Work to be completed>
Can you reproduce every row below word for word, leaving the pictures out of your answer?

□ □ □ □ □ □ □

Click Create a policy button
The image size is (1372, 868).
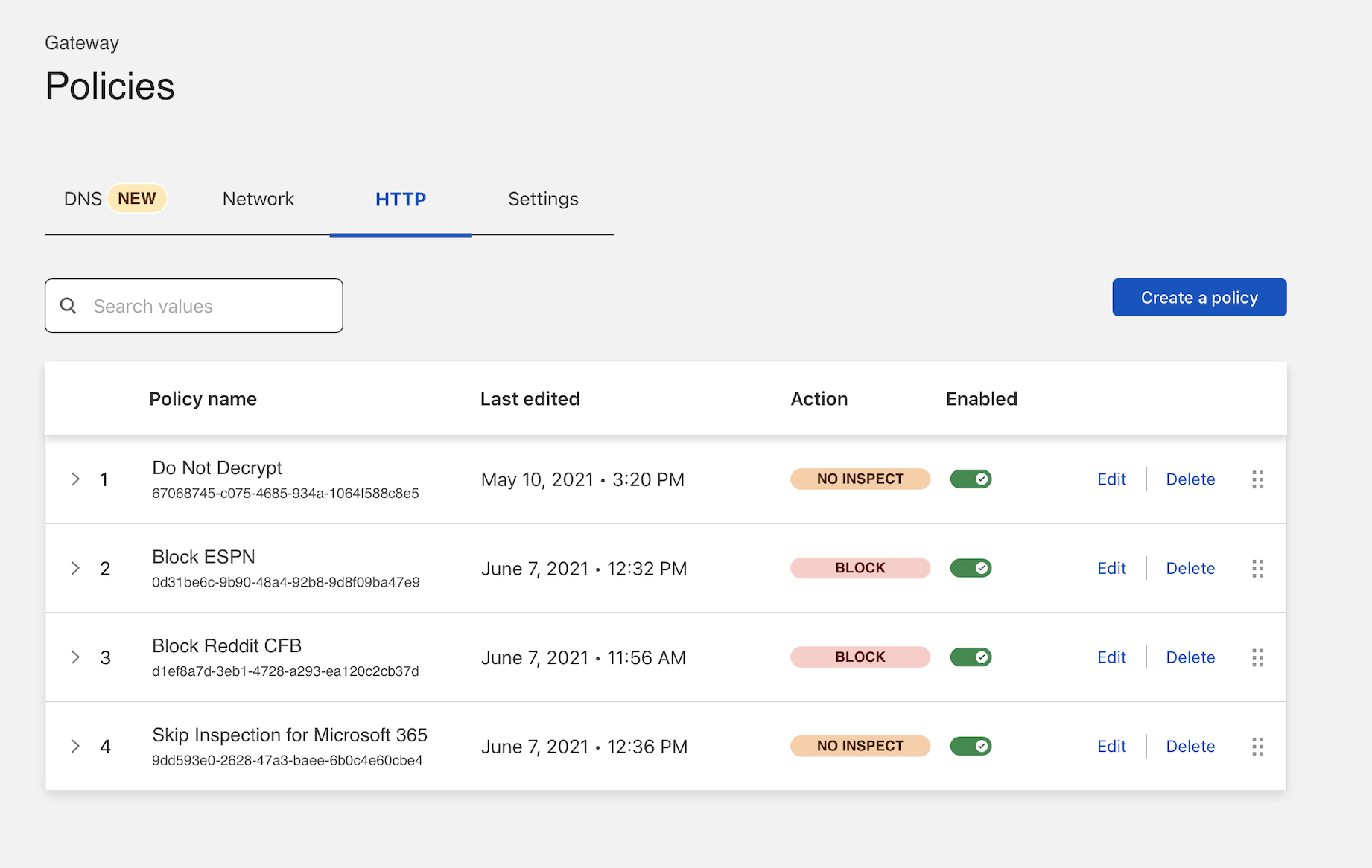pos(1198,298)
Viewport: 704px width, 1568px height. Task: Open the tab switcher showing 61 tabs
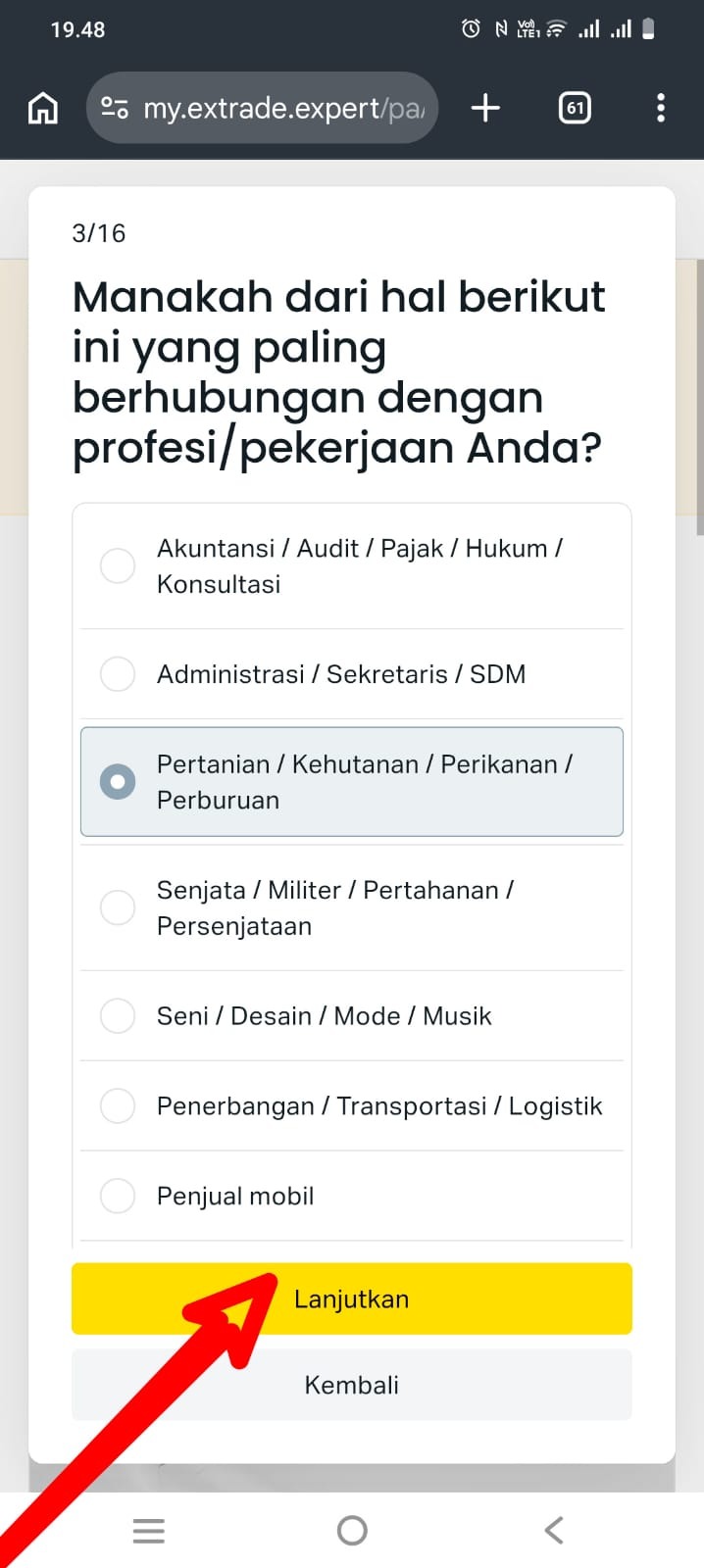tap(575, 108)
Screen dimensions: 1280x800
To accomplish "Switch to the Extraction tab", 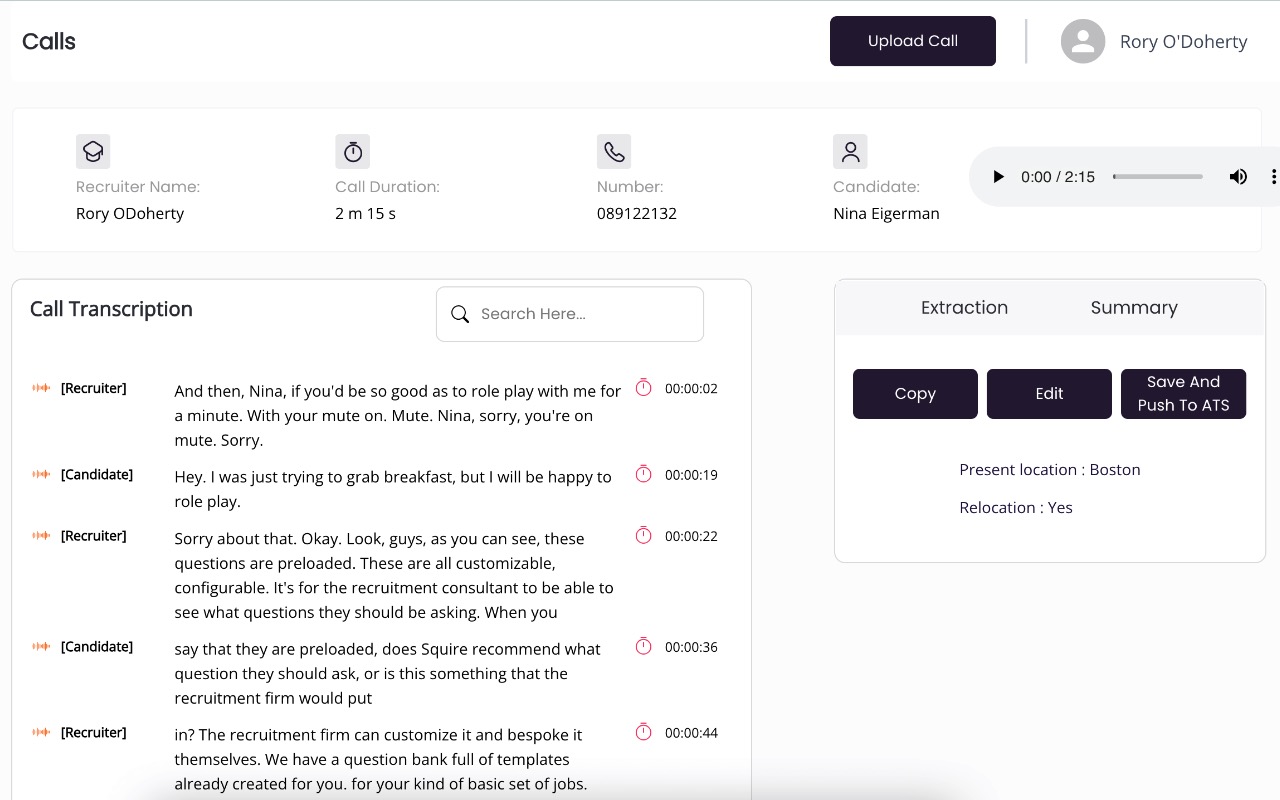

□ □ □ □ □ □ □

Answer to this task>
Click Create a policy button
The image size is (1372, 868).
pos(1198,298)
Viewport: 704px width, 1568px height. Task: Open the tab switcher showing 61 tabs
tap(575, 108)
Screen dimensions: 1280x800
To accomplish "Switch to the Extraction tab", 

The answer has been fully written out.